As reported by Defence Connect in July, ASC was given a further five-year contract for the sustainment of the Collins Class submarine fleet, which has now officially made it off the projects of concern list.
ASC’s interim chief executive Stuart Whiley said the move recognised the high performance of the Collins Class program, carried out by the Submarine Enterprise, including ASC as submarine platform sustainer and upgrader, the Royal Australian Navy, the Defence Department and Raytheon Australia.
"ASC welcomes the recognition by the government of the enterprise’s success in dramatically improving submarine availability for the Royal Australian Navy," said Whiley.

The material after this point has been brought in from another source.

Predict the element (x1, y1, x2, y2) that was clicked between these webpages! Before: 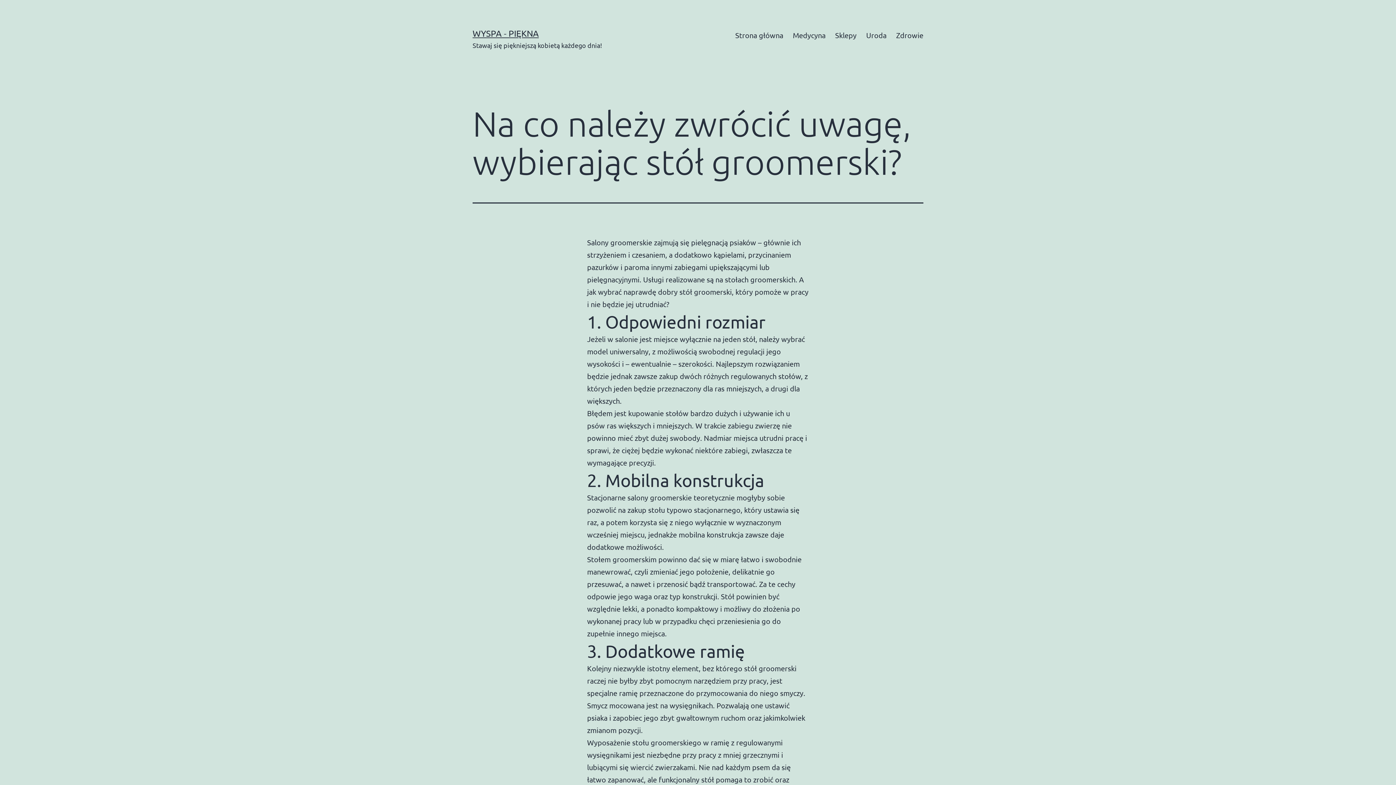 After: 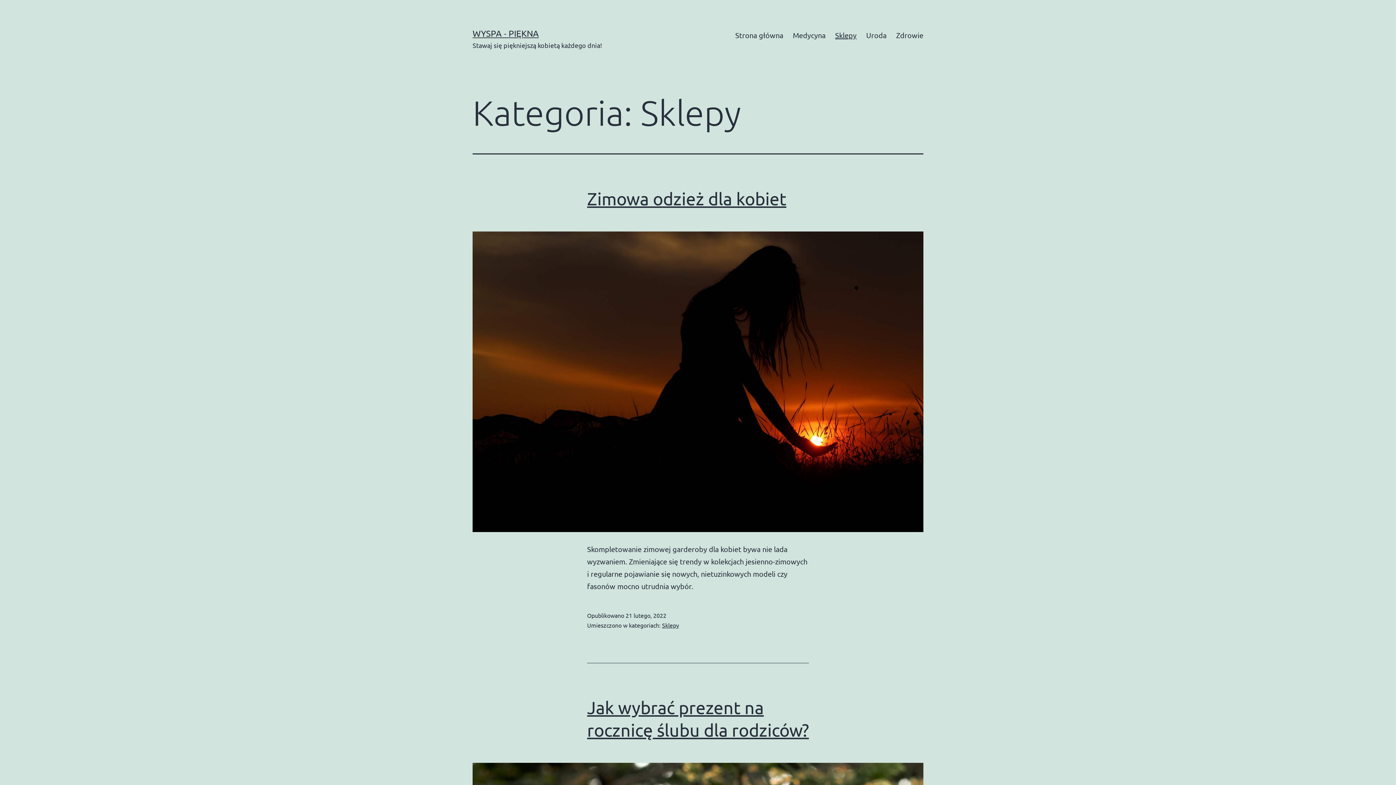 Action: label: Sklepy bbox: (830, 26, 861, 44)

“This decision recognises the fantastic work and expertise of our leading submarine platform personnel, from our skilled production trades to our engineers, project managers and supply chain managers.
"Following an organisation-wide program of innovation and reform commencing in 2012, ASC is now performing at or above international benchmarks for its scope of work on Collins Class submarine."
Following the commission of the submarines in the 1990s, the Australian-built submarines experienced technical problems across its combat systems, periscopes and propulsion.
Minister for Defence Industry Christopher Pyne said despite the issues faced by the project, its poor reputation was somewhat unfounded.
"Unfortunately, the Collins Class submarine project has suffered from reputational damage over the years," Pyne told reporters at the Pacific 2017 maritime showcase in Sydney.
"I think quite a bit of that was ill-informed."
Additonally, the expertise and experience of Raytheon Australia, in the role of Collins Combat Systems Integrator, will be leveraged to coordinate a communications upgrade.